**WHAT TO DO**.
Please render the stretch of material from the line containing "Task: Open the 搜索管理 search management tool" through the line containing "The image size is (554, 520)." as a Markdown table with the columns Row and Line. Number each row, and leave out blank lines.

**EXERCISE DATA**.
>>

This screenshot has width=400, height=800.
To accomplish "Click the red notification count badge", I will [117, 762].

<<
>>

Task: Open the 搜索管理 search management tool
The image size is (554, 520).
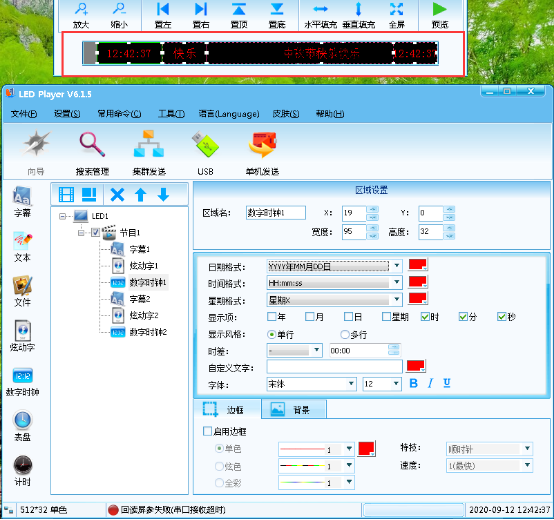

<<
>>

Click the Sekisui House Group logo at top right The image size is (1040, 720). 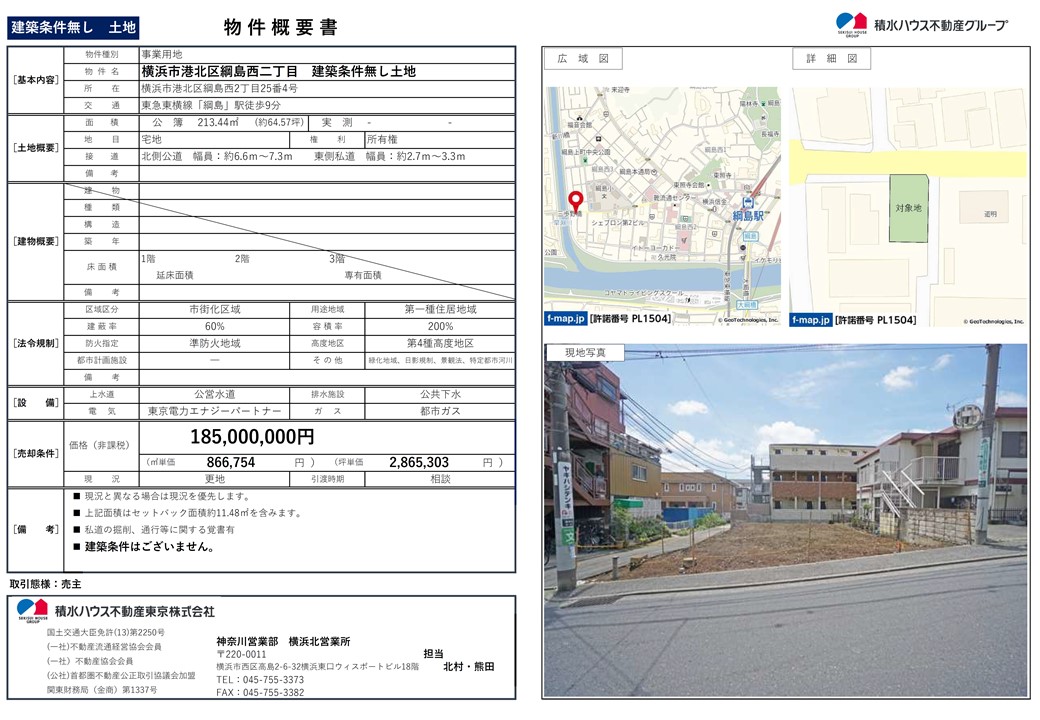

<<

**EXPECTED ANSWER**.
| Row | Line |
|---|---|
| 1 | Task: Open the 搜索管理 search management tool |
| 2 | The image size is (554, 520). |